Edge Case 1: The @graph Array Pattern

When a page requires multiple distinct schema types (e.g., WebSite, Organization, and BreadcrumbList), placing them in separate <script> tags is valid but inefficient. Wrapping them in a single @graph array is the cleanest approach. However, if you include two FAQPage objects inside a single @graph, Google will still flag it as a duplicate entity.

// BAD: Two FAQPage entities inside a @graph
{
  "@context": "https://schema.org",
  "@graph": [
    {
      "@type": "FAQPage",
      "mainEntity": [{ "@type": "Question", "name": "Q1", "acceptedAnswer": { "@type": "Answer", "text": "A1" } }]
    },
    {
      "@type": "FAQPage",
      "mainEntity": [{ "@type": "Question", "name": "Q2", "acceptedAnswer": { "@type": "Answer", "text": "A2" } }]
    }
  ]
}

Edge Case 2: Third-Party Script Injection

Third-party widgets—like customer review platforms (Trustpilot, Yotpo) or local business map integrations—often inject their own JSON-LD directly into the DOM client-side.
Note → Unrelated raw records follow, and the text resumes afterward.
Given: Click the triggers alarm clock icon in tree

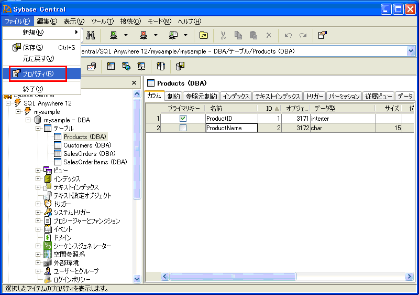Looking at the screenshot, I should coord(48,204).
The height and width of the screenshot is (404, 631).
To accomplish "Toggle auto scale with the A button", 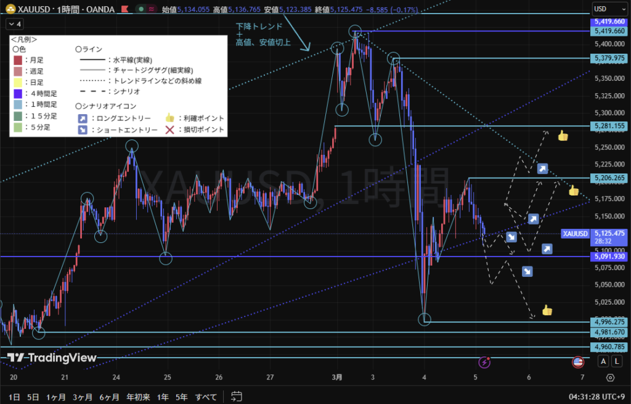I will 602,361.
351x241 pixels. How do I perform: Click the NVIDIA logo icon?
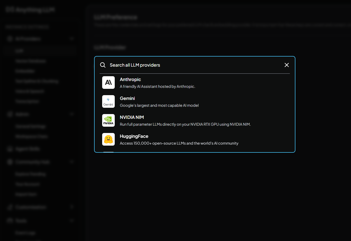108,120
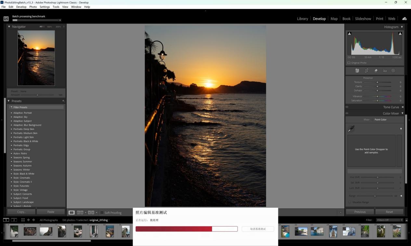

If your server-side rendered code includes an Organization schema, and a third-party script injects a second Organization schema on the client, you have a duplicate.

To fix this, you must either disable the schema injection feature in the third-party widget's settings, or remove your server-side schema and pass your entity data to the third-party script to handle the merge.

Edge Case 3: Microdata and JSON-LD Collisions

Mixing JSON-LD (in <script> tags) with Microdata (using itemprop and itemtype HTML attributes) for the same entity type creates duplicates in the parsed structured data tree. Google recommends JSON-LD. Strip all itemscope and itemtype attributes from your HTML templates and rely exclusively on JSON-LD.

Related rules

  • missing-structured-data: Flags pages that lack baseline schema entities (like WebPage or Article).
  • invalid-structured-data: Validates your JSON-LD against schema.org specifications to catch missing required properties (e.g., a Question missing an acceptedAnswer).

Frequently asked questions

Which schema types must be unique per page?

FAQPage, BreadcrumbList, WebSite, Organization, HowTo, LocalBusiness, and SearchAction should only appear once per document. Search engines treat these as page-level or domain-level definitions. Multiple instances create conflicts because a single URL cannot logically represent two different corporate organizations or two distinct primary breadcrumb trails.

Can I have multiple Product or Article schemas on one page?

Yes, multiple Product, Article, Recipe, or Event blocks on the same page are perfectly valid. This is the correct implementation for category pages, blog archive pages, or event listing pages. The structured-data-duplicates rule ignores these entity types entirely.

Does Google merge duplicate schemas automatically?

No, Google does not merge duplicate structured data blocks. If you provide two FAQPage scripts, Google's parser will not concatenate the mainEntity arrays. It will typically invalidate both blocks, resulting in a total loss of rich snippet eligibility for that URL.

How do I combine an Organization schema with a WebSite schema?

Use the @graph property to combine different top-level entity types into a single JSON-LD block. This reduces DOM size and clearly maps the relationships between entities using the @id property.

{
  "@context": "https://schema.org",
  "@graph": [
    {
      "@type": "WebSite",
      "@id": "https://indxel.com/#website",
      "url": "https://indxel.com",
      "publisher": { "@id": "https://indxel.com/#organization" }
    },
    {
      "@type": "Organization",
      "@id": "https://indxel.com/#organization",
      "name": "Indxel"
    }
  ]
}

Frequently asked questions

Which schema types should be unique per page?

FAQPage, BreadcrumbList, WebSite, Organization, HowTo, LocalBusiness, and SearchAction should only appear once per page. Multiple Article or Product blocks on the same page are fine.